Ellison, 70, holds 250 million shares of the Redwood City, California-based software maker as collateral, according to the company’s proxy statement released Sept. 23. That compares to 215 million shares last year and 139 million in 2012.
“With interest rates on loans so low right now, would I rather sell some investments I have and give up the return on those, or would I rather get a loan?” Tim Steffen, director of financial planning at Robert W. Baird & Co., said in a phone interview. “And he’s not going to sell his vacation home to go and make another investment.”
Ellison, who has a net worth of $43.1 billion, according to the Bloomberg Billionaires Index, is known for his lavish lifestyle.
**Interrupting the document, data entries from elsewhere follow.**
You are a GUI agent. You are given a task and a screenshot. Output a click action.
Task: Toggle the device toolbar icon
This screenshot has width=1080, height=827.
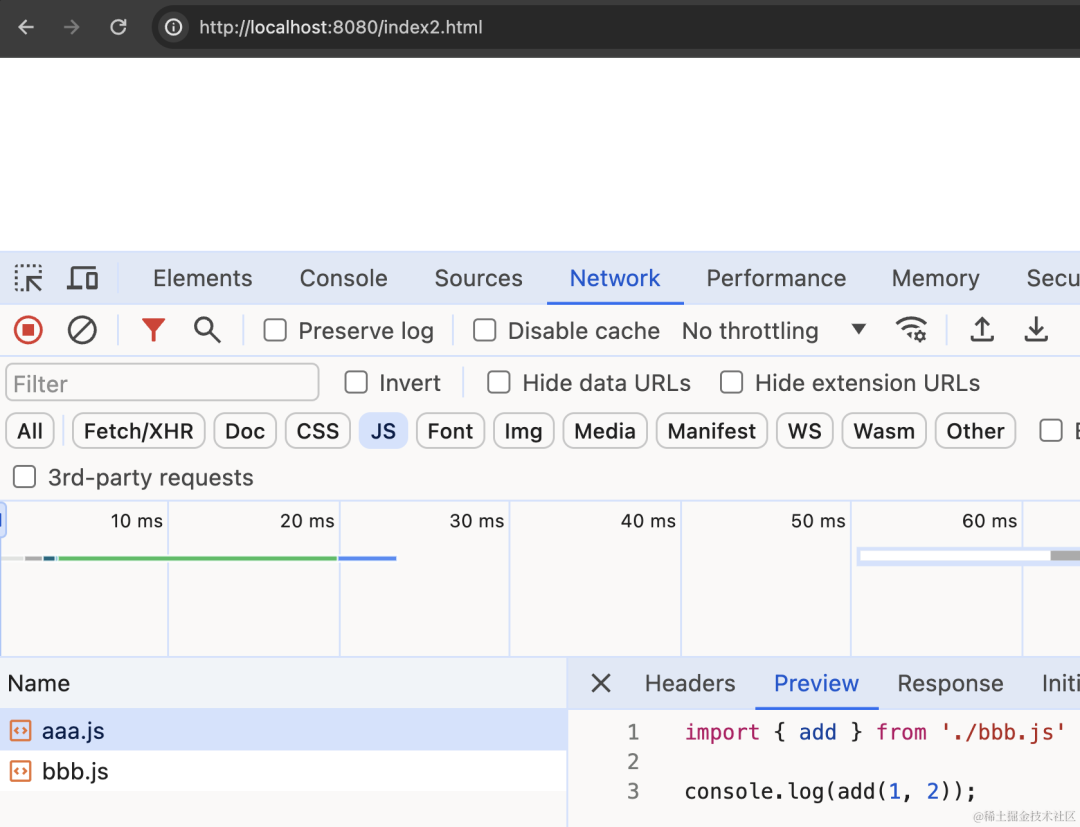point(83,278)
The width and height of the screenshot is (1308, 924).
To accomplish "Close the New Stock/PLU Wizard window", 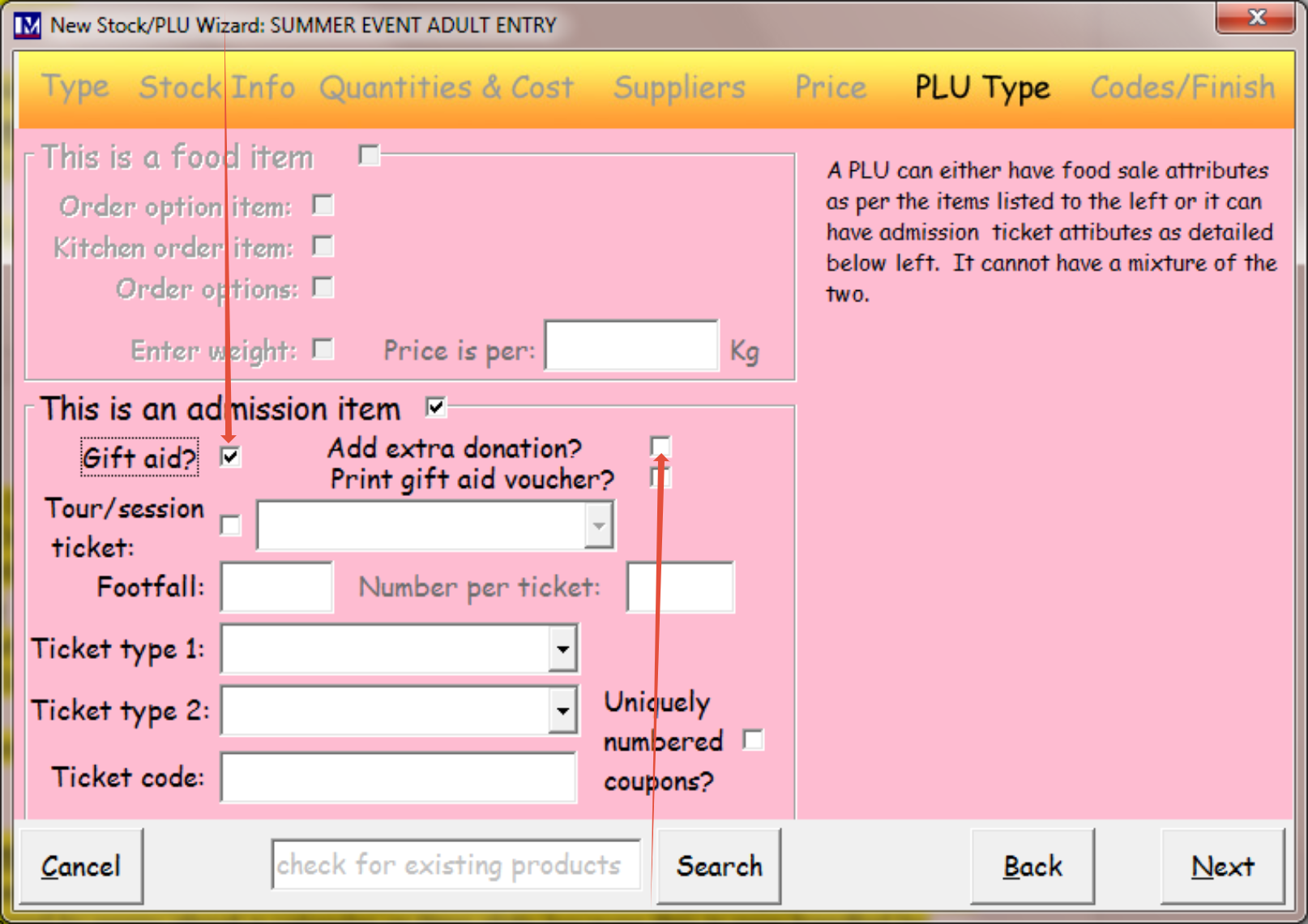I will tap(1255, 17).
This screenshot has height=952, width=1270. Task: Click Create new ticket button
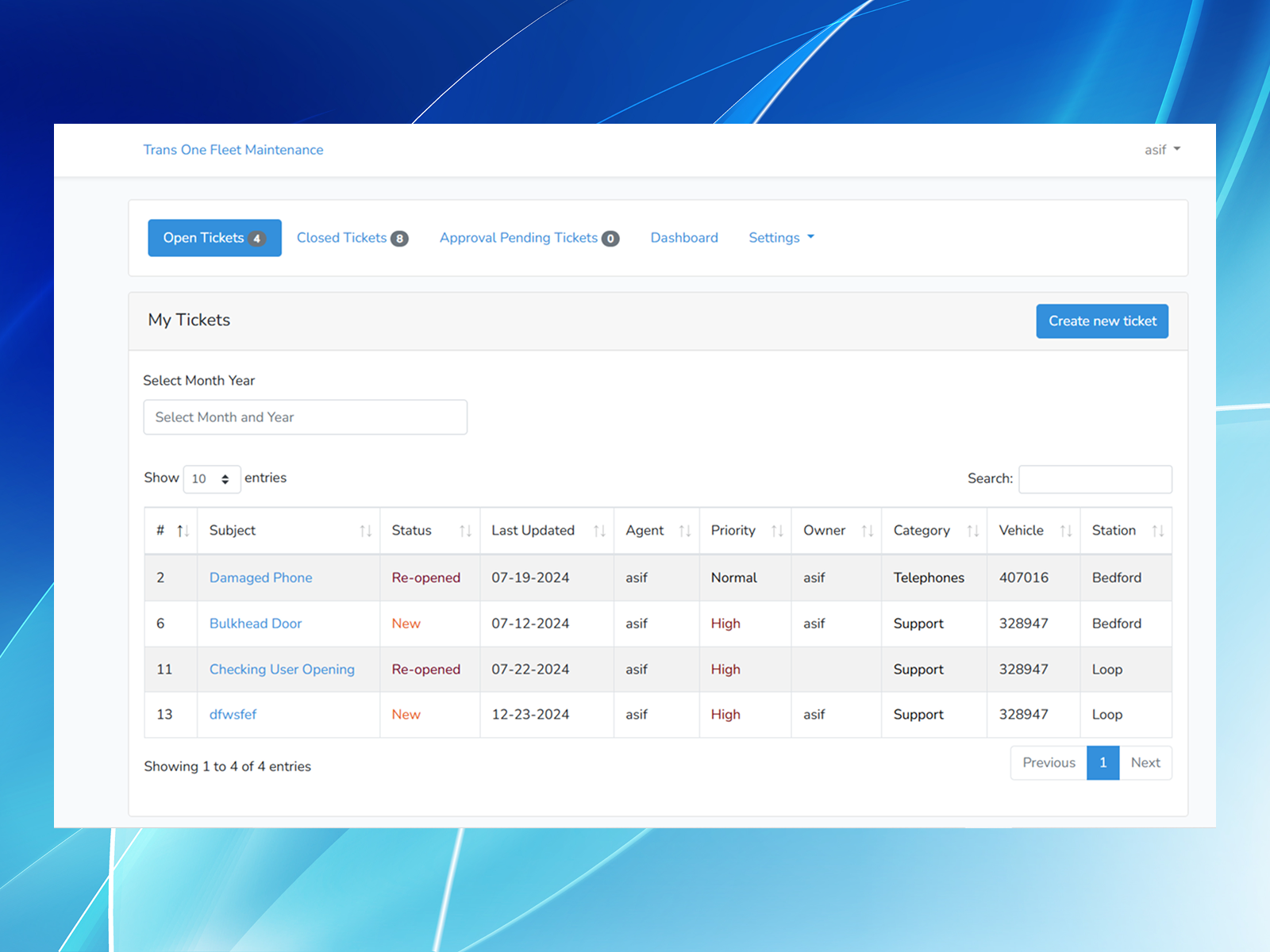tap(1103, 321)
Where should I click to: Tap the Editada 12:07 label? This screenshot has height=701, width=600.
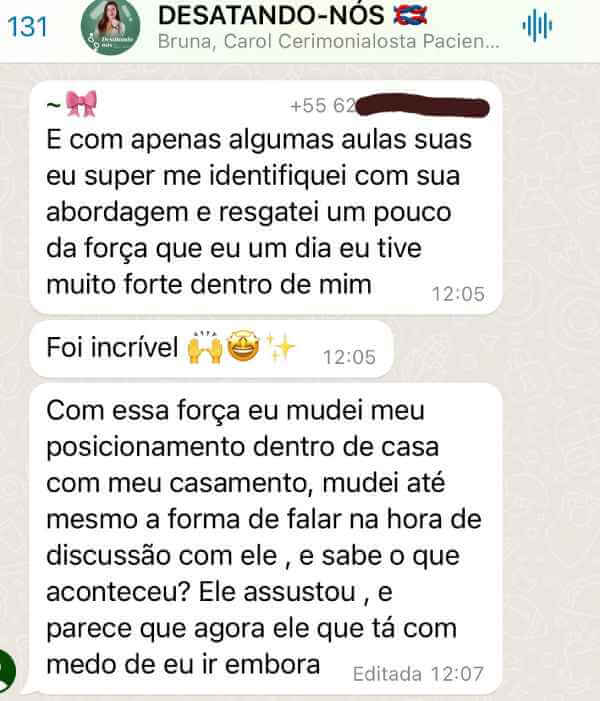pyautogui.click(x=418, y=674)
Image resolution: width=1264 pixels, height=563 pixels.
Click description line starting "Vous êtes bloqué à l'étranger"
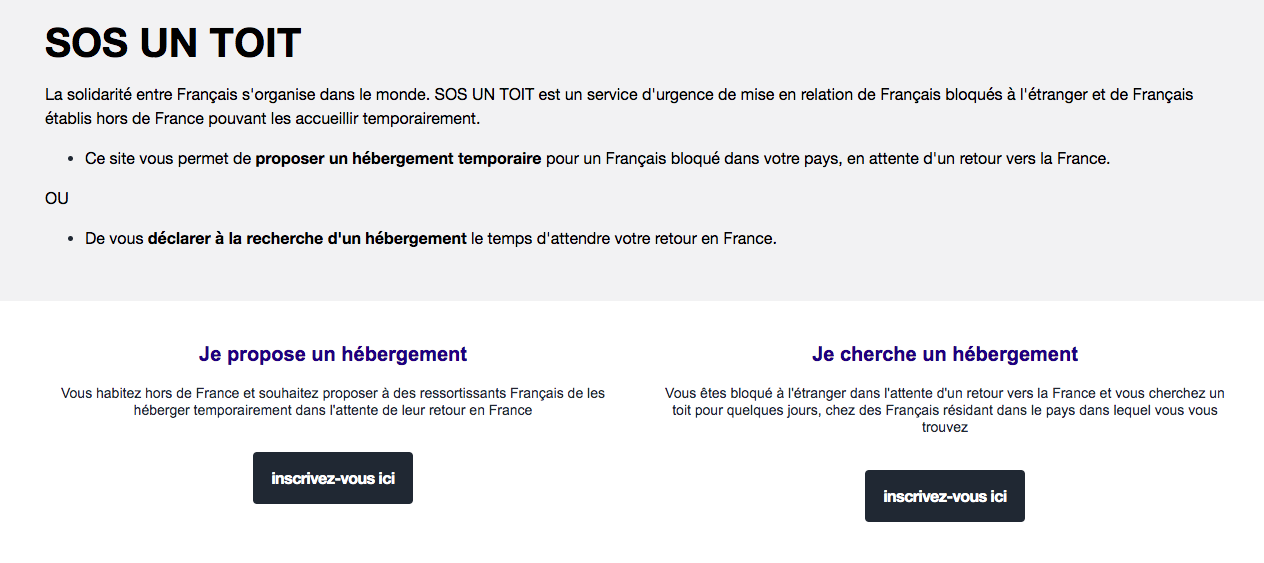tap(945, 393)
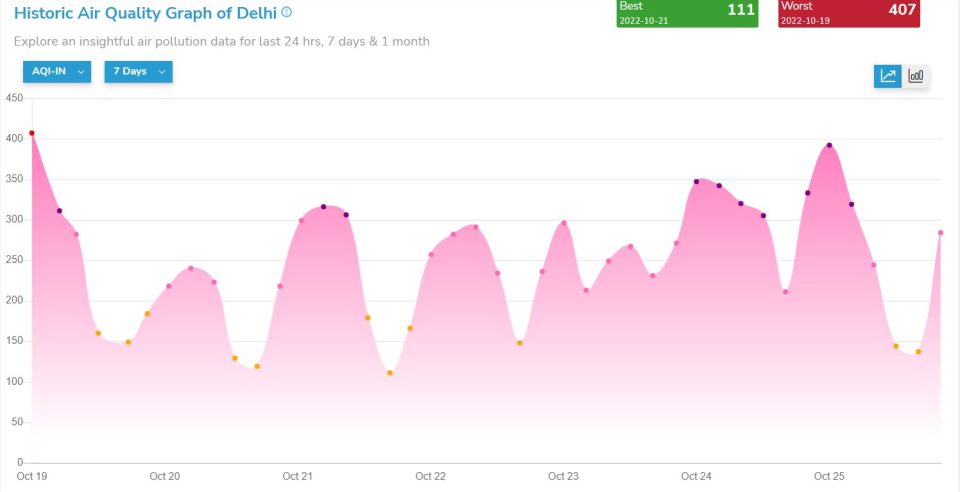Image resolution: width=960 pixels, height=492 pixels.
Task: Click the Oct 23 axis label
Action: tap(563, 476)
He built a sprawling Japanese-inspired home in Silicon Valley, scooped up swaths of land in Malibu and, in 2012, purchased Lanai, the sixth-largest Hawaiian island.
He also sponsors the U.S.’s America’s Cup team, which won the sailing competition last year. The catamarans for the race cost about $8 million to build, and Oracle Team USA and its three challengers this year could’ve spent more than $100 million each on their boats, crew, facilities and support staff, Gary Jobson, a sailor who won the Cup in 1977, said last year.
Ellison is stepping down as Oracle chief executive officer to become chairman and chief technology officer. The company named Mark Hurd and Safra Catz, who were previously co-presidents, co-CEOs on Sept. 18.
Deborah Hellinger, a spokeswoman for Oracle, declined to comment on Ellison’s collateralized shares.
“Banks know he’s a good risk, so they’re willing to lend him the money,” Steffen said. “Even though the size of the loan seems big, this is $10 billion on $43 billion. That’s less than 25 percent -- less than your average investor. Is your mortgage less than 25 percent of your net worth?”
Billionaires including Sumner Redstone, the chairman of Viacom Inc., and Tesla Motors Inc. co-founder Elon Musk also use shares to secure personal debt. Musk has pledged at least 10 million Tesla shares as collateral, valued at $2.53 billion as of yesterday’s closing price, according to the company’s proxy statement.
Redstone controls some CBS Corp. and Viacom shares through National Amusements Inc., which owns Showcase Cinemas. Some of those shares are pledged to lenders of a National Amusements subsidiary, according to filings from the two New York-based companies.
Ellison “isn’t doing anything unusual and he wouldn’t have done this if the company was concerned about it,” Steffen said.
Oracle paid Ellison $67.3 million in fiscal 2014, including an option award valued at $65 million, according to the proxy. The company will cut Ellison’s stock-option grant from 7 million shares to 2.25 million in its next fiscal year, according to the filing. The reduction follows two consecutive shareholder rejections of Oracle’s executive pay plan in annual non-binding votes.
Ellison has collected at least $2.1 billion exercising options since 1994, according to data compiled by compensation expert Graef Crystal. In the 20 years ended May 31 this year, Oracle has posted a total return of more than 2,500 percent, almost 2,000 percentage points more than the Standard & Poor’s 500 Index during the same period.
Oracle also is introducing performance-stock units beginning in fiscal 2015. The awards are granted based on the company’s relative revenue and cash-flow growth versus a set of peers that includes International Business Machines Corp. and Hewlett-Packard Co.